[[ Material for the task, beginning ]]

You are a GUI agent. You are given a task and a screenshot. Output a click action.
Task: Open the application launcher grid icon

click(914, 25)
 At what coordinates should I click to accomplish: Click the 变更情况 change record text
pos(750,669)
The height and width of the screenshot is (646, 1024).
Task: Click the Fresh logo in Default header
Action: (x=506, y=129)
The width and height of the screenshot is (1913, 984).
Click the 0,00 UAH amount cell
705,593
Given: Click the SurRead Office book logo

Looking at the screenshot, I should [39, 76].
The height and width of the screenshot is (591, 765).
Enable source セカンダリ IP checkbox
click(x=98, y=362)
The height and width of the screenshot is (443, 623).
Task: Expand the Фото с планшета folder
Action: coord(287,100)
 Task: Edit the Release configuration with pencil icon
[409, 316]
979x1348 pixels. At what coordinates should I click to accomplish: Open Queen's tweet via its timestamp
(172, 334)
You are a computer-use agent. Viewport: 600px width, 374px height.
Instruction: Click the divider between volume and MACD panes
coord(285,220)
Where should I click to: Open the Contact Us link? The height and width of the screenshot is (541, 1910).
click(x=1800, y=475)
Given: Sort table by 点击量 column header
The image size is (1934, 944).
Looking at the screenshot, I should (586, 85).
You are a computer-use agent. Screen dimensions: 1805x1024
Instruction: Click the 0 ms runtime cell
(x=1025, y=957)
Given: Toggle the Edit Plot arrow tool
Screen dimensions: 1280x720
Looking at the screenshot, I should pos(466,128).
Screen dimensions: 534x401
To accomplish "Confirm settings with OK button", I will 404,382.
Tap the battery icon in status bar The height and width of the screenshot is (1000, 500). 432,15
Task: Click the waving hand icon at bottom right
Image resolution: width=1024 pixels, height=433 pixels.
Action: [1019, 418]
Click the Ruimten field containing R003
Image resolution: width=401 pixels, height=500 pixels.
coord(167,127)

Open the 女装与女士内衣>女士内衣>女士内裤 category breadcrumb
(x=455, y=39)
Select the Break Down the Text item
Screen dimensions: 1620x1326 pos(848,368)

[[ Material for the task, end ]]

Assigned task: There is a line with "Screen dimensions: 534x401" and a line with "Task: Click the waving" above. Copy exactly those two lines and all lines between them, with nothing else.

Reply to the exercise:
Screen dimensions: 534x401
To accomplish "Confirm settings with OK button", I will 404,382.
Tap the battery icon in status bar The height and width of the screenshot is (1000, 500). 432,15
Task: Click the waving hand icon at bottom right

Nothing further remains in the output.